Married archbishop Emmanuel Milingo has been excommunicated.

The Vatican gave the 76-year-old faith healer/musician/married priest until Oct. 15 to leave the conjugal bed for good and rejoin the celibate flock, but Milingo forced canonical law by installing four married men as bishops.

Four strikes and you’re out. Well, in Rome they say “latae sententiae” but it’s the same thing.

Milingo’s response? Take your excommunication and shove it, because I can’t be fired by God.

He has a point, of course. Milingo has continued saying mass every day in Washington D.C., where he hopes the anti-celibacy movement will gain momentum. While it was doubtful Pope Benedict would succeed in coaxing him back to Rome the way Pope John Paul did, it was an unexpected turn of events. But as the first such high-ranking church official to be excommunicated in 20 years, Milingo has certainly gained publicity for “Married Priests Now!”

Still, these unlikely Davids will have to do more than get excommunicated to engage Goliath in any kind of meaningful battle.
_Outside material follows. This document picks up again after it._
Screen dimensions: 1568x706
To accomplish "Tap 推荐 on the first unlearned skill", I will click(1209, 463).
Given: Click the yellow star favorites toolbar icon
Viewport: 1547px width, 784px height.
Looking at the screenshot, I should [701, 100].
One of the first Married Priest Now group photos, with a purple banner (sans emphatic punctuation!) in the background, shows a smiling huddle of men and women, including a bishop with toddler in arms, in what looks like a modest hotel conference room.
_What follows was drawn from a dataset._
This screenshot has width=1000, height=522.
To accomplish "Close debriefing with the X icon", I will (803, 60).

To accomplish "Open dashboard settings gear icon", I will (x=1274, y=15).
And it doesn’t look like they’ll be making any headway in Rome with the concept, though from what a few small polls have shown, many Catholics (70-80%) are in favor of non-celibate padres, in part as a response to the vocation crisis. There aren’t enough priests to minister to the faithful.

It’s just one more way that the Catholic church, especially with hard liner Pope Benedict at the helm, will avoid change while the faithful might welcome it. And it’s worth remebering that priests haven’t always been celibate and there is nothing clear cut, doctrine-wise, about why they must be.

Take a few minutes to wade through Pope John Paul’s encyclical on celibacy from nearly 40 years ago, when the matter was also much discussed.

While the first sentence states that “Priestly celibacy has been guarded by the Church for centuries as a brilliant jewel,” it also concedes, way down in paragraph 17, “Virginity undoubtedly, as the Second Vatican Council declared, “is not, of course, required by the nature of the priesthood itself. This is clear from the practice of the early Church and the traditions of the Eastern Churches.”

There you have it. In 1967, the Church examined the idea of married priests – at Vatican length, in Latin, not for the faint-hearted – and found that celibate priests were best. Unfortunately, Pope Benedict doesn’t seem keen to re-examine the matter any time soon.